**Your goal:** Can you give the lines of the records below, starting at the line that contains "Screen dimensions: 1361x764" and ending at the last line of the records, as a JSON list of strings with one string per line and blank lines omitted?

Records from a dataset
start
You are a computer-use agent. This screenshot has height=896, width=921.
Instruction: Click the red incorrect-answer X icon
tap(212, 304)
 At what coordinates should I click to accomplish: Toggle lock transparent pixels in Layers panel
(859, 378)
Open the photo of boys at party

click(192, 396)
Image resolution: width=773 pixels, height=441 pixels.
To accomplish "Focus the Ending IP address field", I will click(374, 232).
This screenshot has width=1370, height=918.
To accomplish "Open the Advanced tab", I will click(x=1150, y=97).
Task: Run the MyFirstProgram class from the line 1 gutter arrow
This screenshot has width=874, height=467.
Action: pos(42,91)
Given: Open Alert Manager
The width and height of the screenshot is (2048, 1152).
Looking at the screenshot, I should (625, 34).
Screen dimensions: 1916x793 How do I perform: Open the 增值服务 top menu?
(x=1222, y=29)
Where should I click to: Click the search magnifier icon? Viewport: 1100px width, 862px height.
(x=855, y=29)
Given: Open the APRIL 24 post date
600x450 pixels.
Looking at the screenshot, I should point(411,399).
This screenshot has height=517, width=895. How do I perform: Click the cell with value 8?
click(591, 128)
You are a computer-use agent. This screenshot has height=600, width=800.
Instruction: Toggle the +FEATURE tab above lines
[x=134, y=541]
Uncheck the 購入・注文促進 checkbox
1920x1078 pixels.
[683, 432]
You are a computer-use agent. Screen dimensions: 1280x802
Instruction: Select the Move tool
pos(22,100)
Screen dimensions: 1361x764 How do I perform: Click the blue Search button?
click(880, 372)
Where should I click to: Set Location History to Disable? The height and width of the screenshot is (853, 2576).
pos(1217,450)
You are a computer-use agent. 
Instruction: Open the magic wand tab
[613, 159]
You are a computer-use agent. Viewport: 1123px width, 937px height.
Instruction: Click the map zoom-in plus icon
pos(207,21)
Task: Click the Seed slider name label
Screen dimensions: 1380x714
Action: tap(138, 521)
end
**Exercise solution:**
[
  "Screen dimensions: 1361x764 How do I perform: Click the blue Search button?",
  "click(880, 372)",
  "Where should I click to: Set Location History to Disable? The height and width of the screenshot is (853, 2576).",
  "pos(1217,450)",
  "You are a computer-use agent. ",
  "Instruction: Open the magic wand tab",
  "[613, 159]",
  "You are a computer-use agent. Viewport: 1123px width, 937px height.",
  "Instruction: Click the map zoom-in plus icon",
  "pos(207,21)",
  "Task: Click the Seed slider name label",
  "Screen dimensions: 1380x714",
  "Action: tap(138, 521)"
]